What I remember are fingers held up two inches from my eyes, dancing shadows with waving hands. What I remember is my parents telling me about people who stood still and simply stared. What I remember is the children vocalizing their stares into screams of terror.
These memories clog my throat as I sit in the lonely silence of that room, the woman still looming over me, staring, willing my eyes to respond. The angry part of me wants to slam my fist down and say, “What do you think you are doing!” But the other part of me, the part that cannot even trust my eyes, the biggest part of me that just feels numb, wants me to become invisible. So I choose the middle-ground. I school my face into a mask of rigidity. I keep my stare blank. I pretend that the looming shape does not exist, that it’s just me in that silent room filled with the light from the windows. She continues standing for a few moments, then finally leaves.
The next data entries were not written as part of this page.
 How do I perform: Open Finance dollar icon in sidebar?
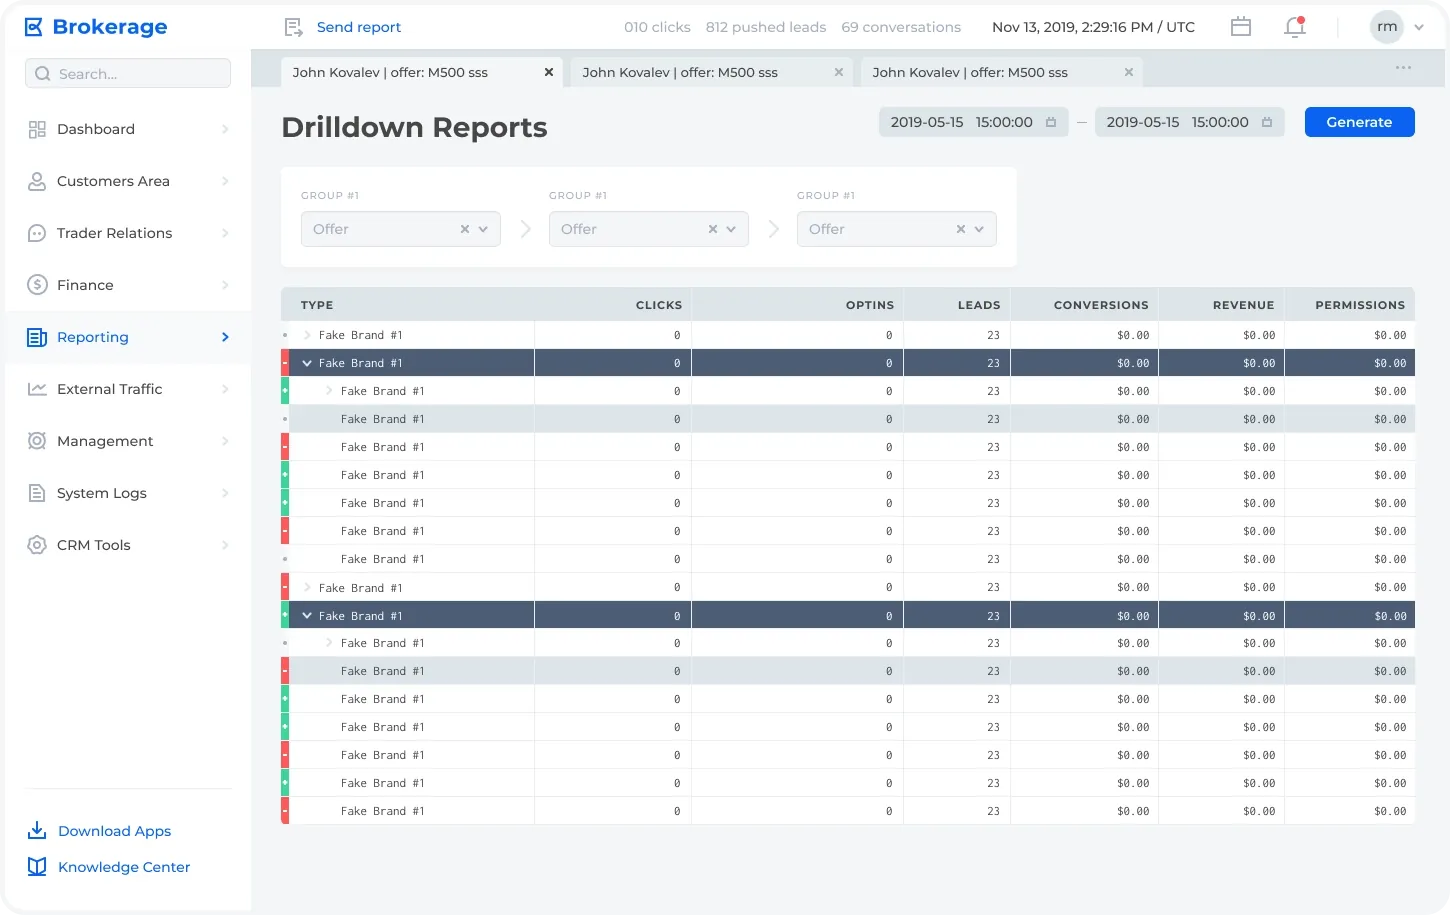click(x=37, y=285)
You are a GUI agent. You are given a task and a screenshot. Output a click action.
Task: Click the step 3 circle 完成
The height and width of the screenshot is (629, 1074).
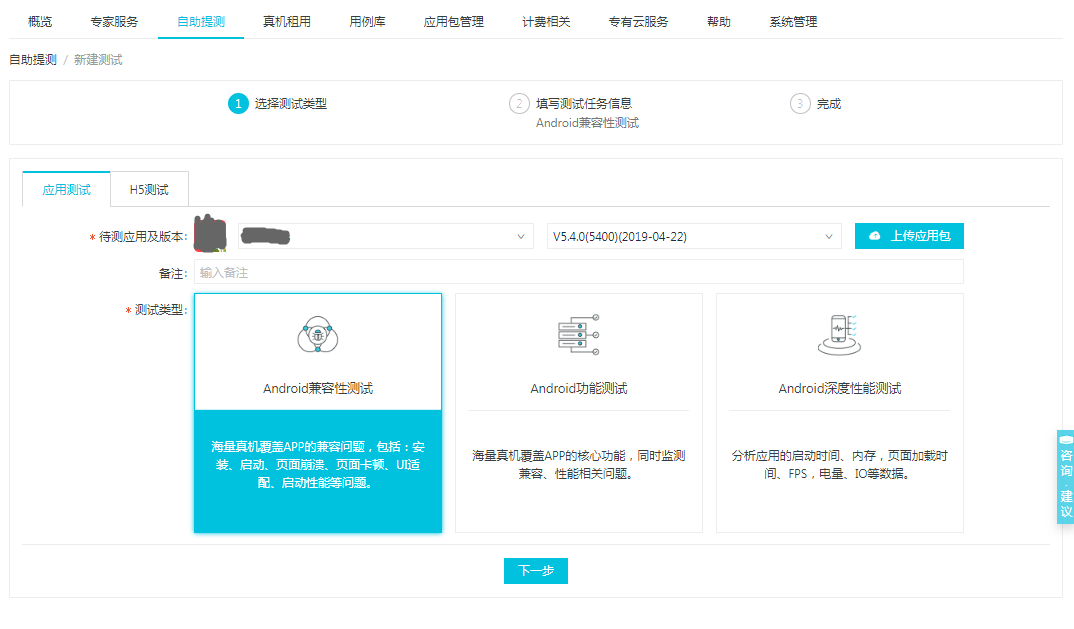800,104
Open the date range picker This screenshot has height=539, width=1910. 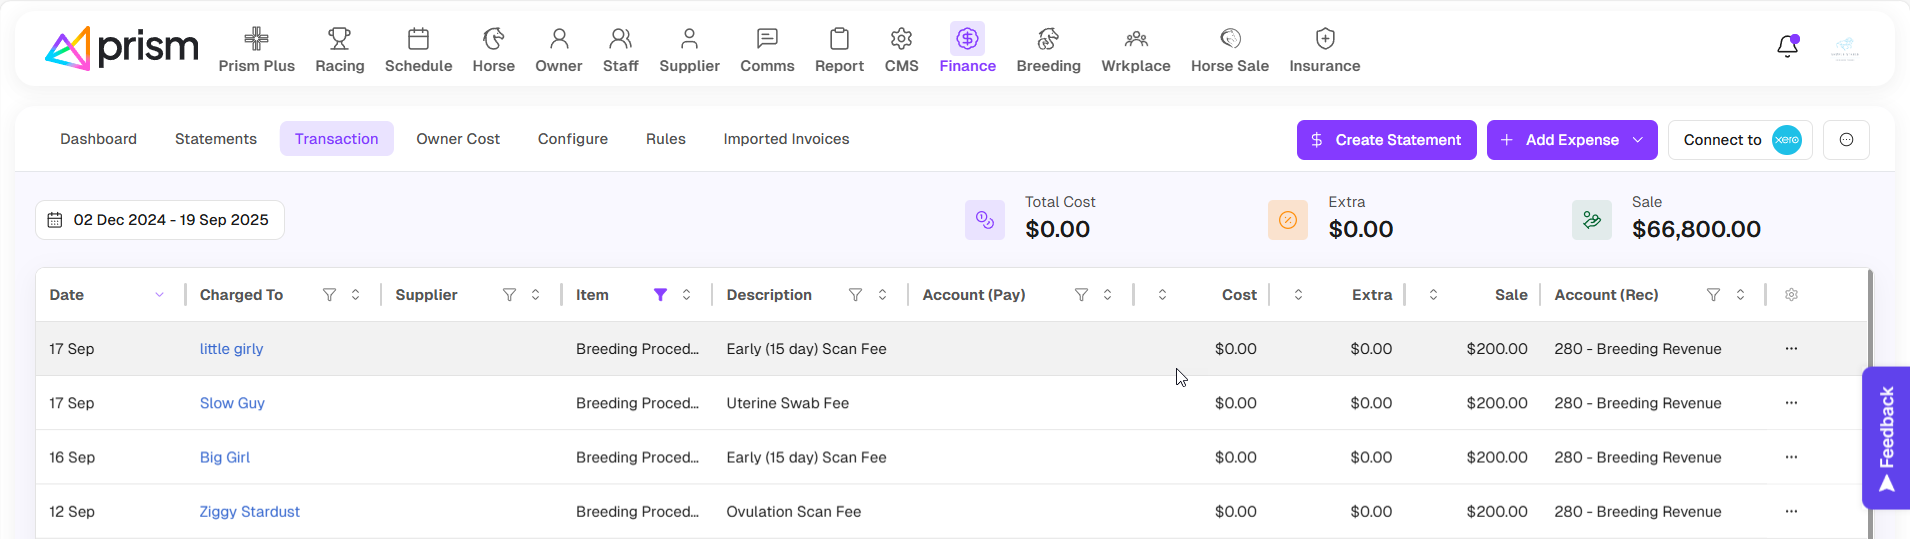pos(160,220)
When women got tired of constantly feeling burdened by the invasive eyes of men, they coined the word “male gaze.” And in doing so, they made the act visible, bringing attention to the disgust and anger that it had avoided until then.
If there is such a thing as a “male gaze,” what am I the victim of? An “ableist gaze”? Is there even such a thing? I don’t know if there is, but I certainly feel it, even in its absence.
The idea that I am a strange object that draws attention is something I internalized as a child. As a little girl, I would walk into a crowd, and just know that people were staring at me. Perhaps my knowledge was just assumptions, but tell that to a six-year-old who had felt the pressing weight of real eyes so many times that she could no longer separate the real from the unreal. Even now, on my worst emotional days, when I am most vulnerable, I feel the invisible weight of a thousand stares. In those moments, I just want to close my eyes tight, as though the act of shutting out the world will magically make me disappear.
But growing up has taught me that I cannot afford to be silent. Fighting for myself is a necessity that I must embody to survive, to make myself heard in this world. But what must I do when rebellion feels like the hardest, most impossible thing?
I do have a few memories of the times I rebelled. But they give me no sense of triumph, not even a sense of quiet steady peace. Almost every time I spoke up against someone who invaded my privacy, I was met with explanations, justifications and sometimes even anger because I dared to feel hurt when they were simply being “friendly” or “curious,” when they “just wanted to know more about me.” If rebellions are about taking back power, why do I feel so drained at the end? Why do they get to walk away without even an apology, leaving me with irrational guilt, because what if I was overreacting? What if I made them uncomfortable?
All these times I spoke up, I felt so alone. The people around me went on laughing and talking, as pain flared from my body in waves. My open wounds were so invisible to them that it made me wonder if all that I felt was nothing. Why does no one tell you that rebellion is often a desolate thing?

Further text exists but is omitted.